Lancé en 1992, le régime d’accession à la propriété (RAP) permet de retirer jusqu’à 25 000 $ de son REER dans une année civile pour acheter ou construire une maison. Il faut ensuite rembourser les sommes retirées, généralement en 15 ans.

Le RAP est devenu omniprésent dans les transactions d’achat domiciliaire. Selon les données publiées par la Fédération des chambres immobilières du Québec (FCIQ), le nombre de retraits annuels moyen a oscillé autour de 35 000 au Québec de 2002 à 2015, sur des ventes résidentielles moyennes de 73 500 propriétés. Le RAP est donc utilisé lors d’un achat sur deux au Québec, ou presque.

Mais est-ce avantageux de puiser ainsi dans son REER pour devenir propriétaire? « Je vais vous offrir une réponse de comptable : ça dépend. On ne peut échapper au cas par cas », lance Hugo Neveu, directeur au développement hypothécaire à AFL Groupe Financier.

« Pour une personne dont les entrées d’argent vont demeurer stables sur 15 ans, RAPer aurait du sens. Mais si le revenu est appelé à croître, la personne va perdre une déduction d’impôt sur des revenus plus élevés. »

Une déduction fiscale est en effet octroyée sur les cotisations au REER en fonction du taux d’imposition. Plus le revenu est élevé, plus le taux d’imposition l’est aussi et plus le remboursement d’impôt sera grand.

Pourtant, RAPer n’est-il pas populaire auprès des jeunes désireux d’accéder à la propriété? « Les jeunes ont trop souvent une vision à court terme. Un RAP, c’est emprunter de son REER », répond le spécialiste hypothécaire.

On emprunte ainsi sur les cotisations futures, que l’on doit ensuite rembourser. Cependant, les remboursements ne donnent pas droit à une déduction fiscale, déjà octroyée lors du RAP.

«Vous faites ce que vous voulez avec l’argent retiré.»

– Pascal Guérin, représentant en épargne collective et conseiller en sécurité financière à Synergie Patrimoine

Les défis du prêt REER

Selon les observations de Hugo Neveu, 20 % des RAP en cours s’appuient sur de l’argent accumulé. Les autres reposent sur un prêt REER, généralement sous forme de prêt temporaire de 90 jours, la déduction fiscale servant de mise de fonds à l’achat. « Si une personne n’a pas la capacité d’épargner, peut-être n’a-t-elle pas les moyens de devenir propriétaire. »

N’est-ce pas là de l’épargne forcée? « Oui et non. Omettre un remboursement au REER vient ajouter ce montant au revenu imposable. »

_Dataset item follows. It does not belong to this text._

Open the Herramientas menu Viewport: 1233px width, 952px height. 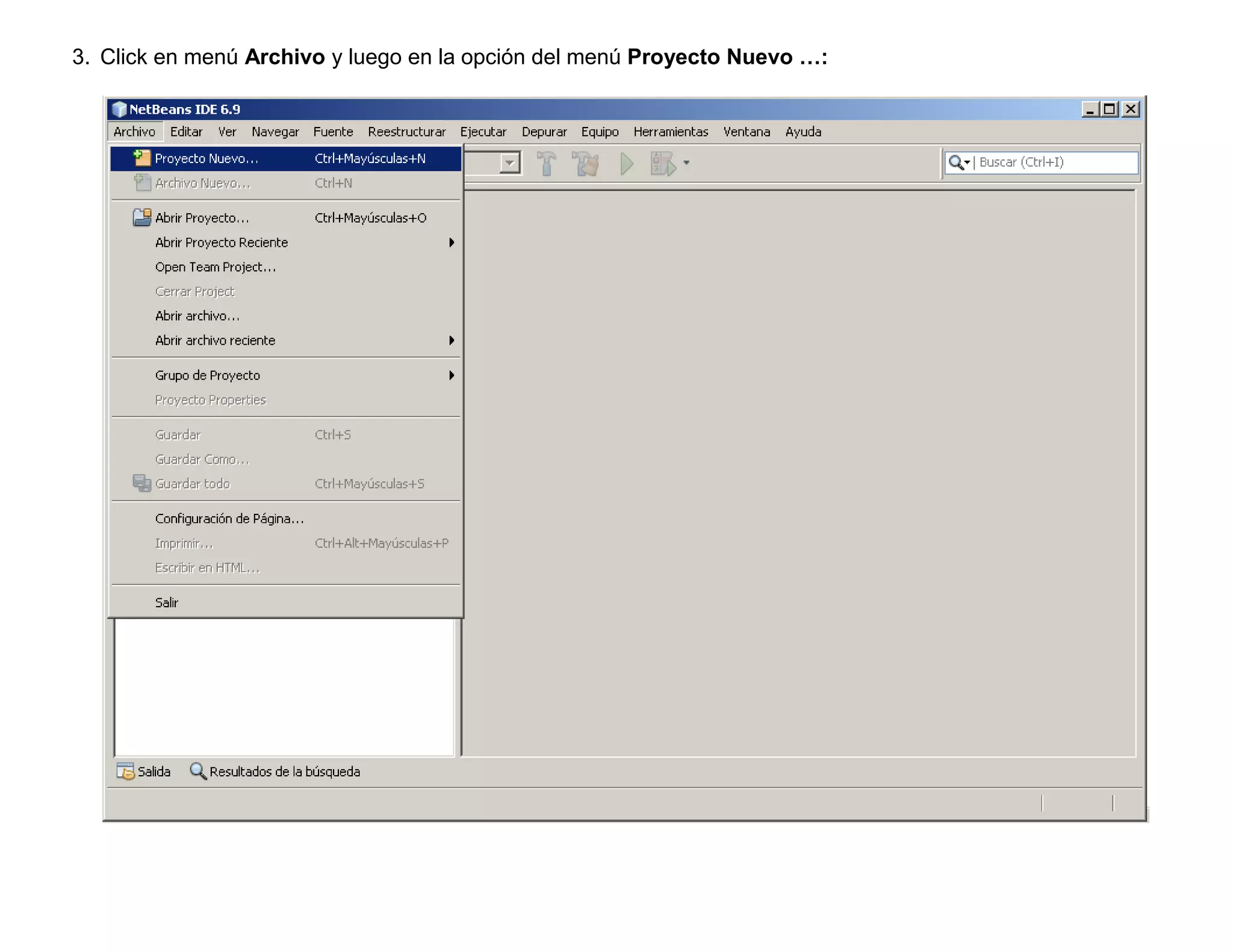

Hugo Neveu rappelle qu’il est difficile d’épargner avant la mi-trentaine. Et à ses yeux, être propriétaire est davantage un mode de vie qu’un investissement. « Surtout dans la conjoncture actuelle, la hausse des taux d’intérêt venant éroder la valeur économique de la propriété. Sans oublier qu’une maison coûte entre 25 et 30 % plus cher qu’un appartement en location. »

Daniel Laverdière acquiesce. Il faut attendre d’atteindre son revenu maximal. Un jeune n’a peut-être pas intérêt à RAPer un prêt REER si l’avantage qu’il aurait de cotiser à un salaire plus élevé en est éliminé ou réduit.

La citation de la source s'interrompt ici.